## AIM OF THE TASK
Each line from the one bearing "The image size is (1226, 822)." through the last line of the entries below should be returned exactly, with pictures left out.

## PROVIDED RECORDS
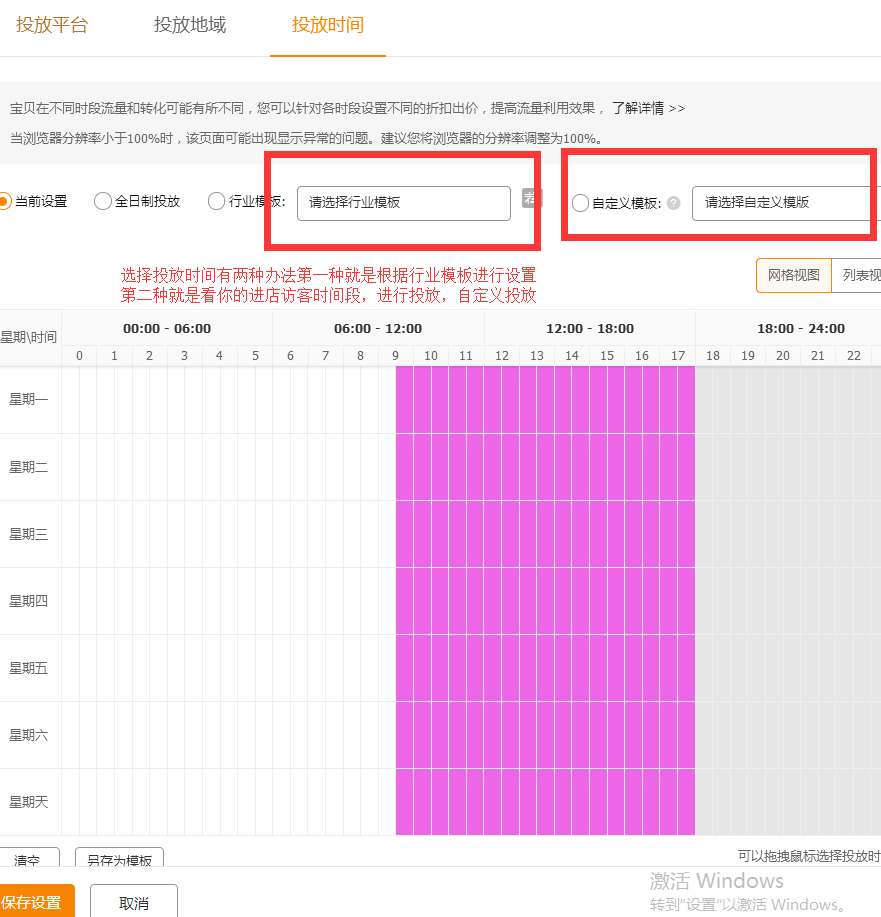Viewport: 881px width, 917px height.
Task: Switch to the 投放平台 tab
Action: 53,24

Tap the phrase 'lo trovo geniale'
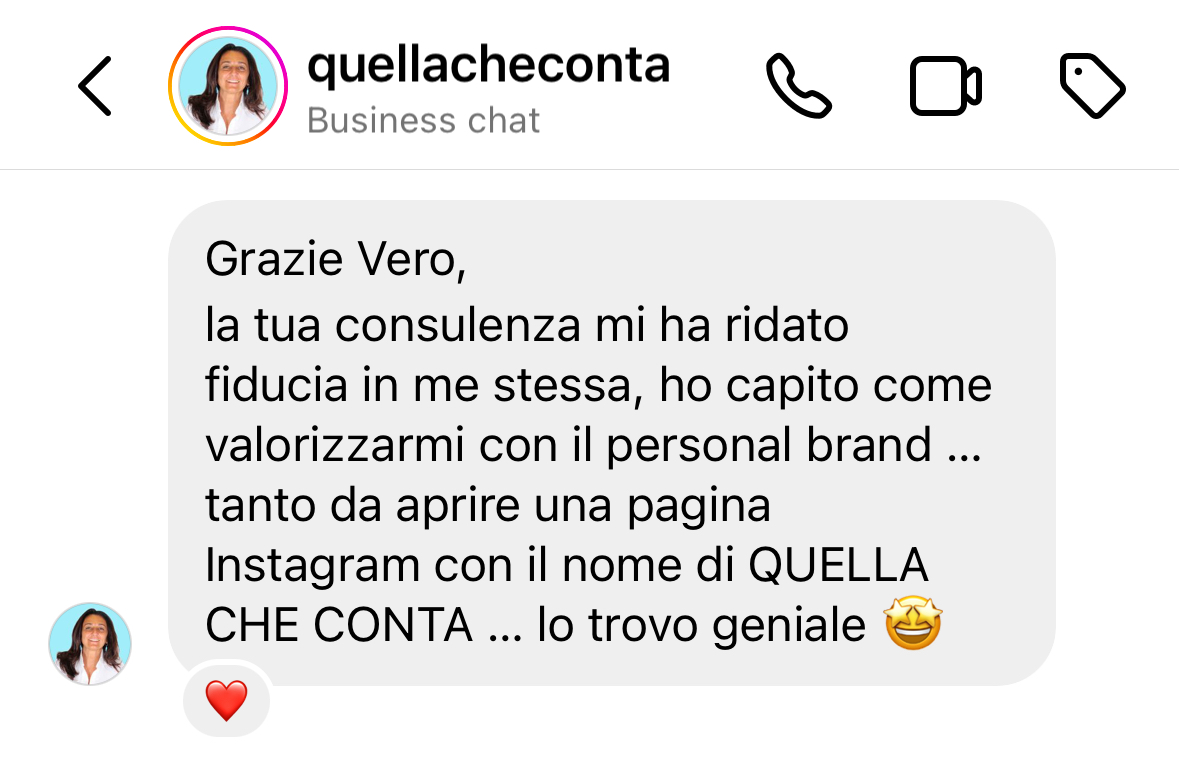tap(702, 626)
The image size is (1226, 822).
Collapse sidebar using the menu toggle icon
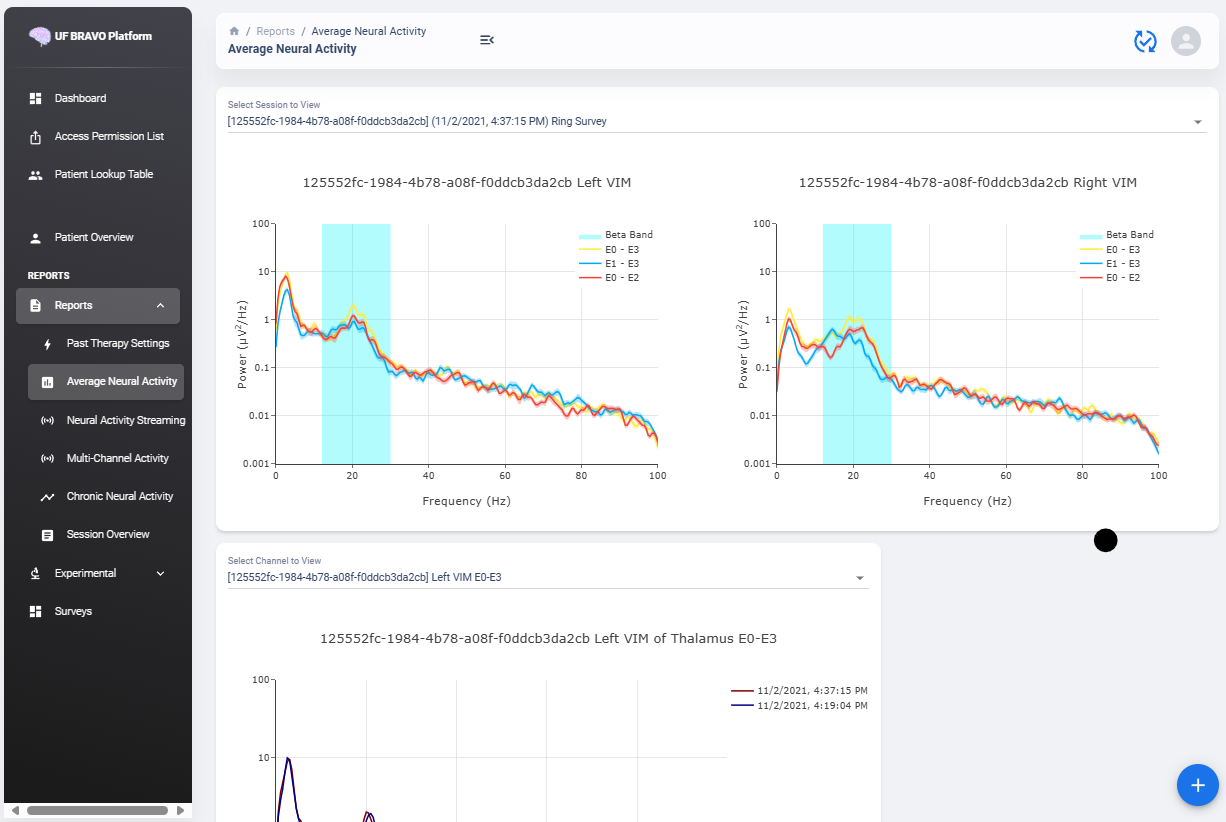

## EXERCISE OUTPUT
The image size is (1226, 822).
Collapse sidebar using the menu toggle icon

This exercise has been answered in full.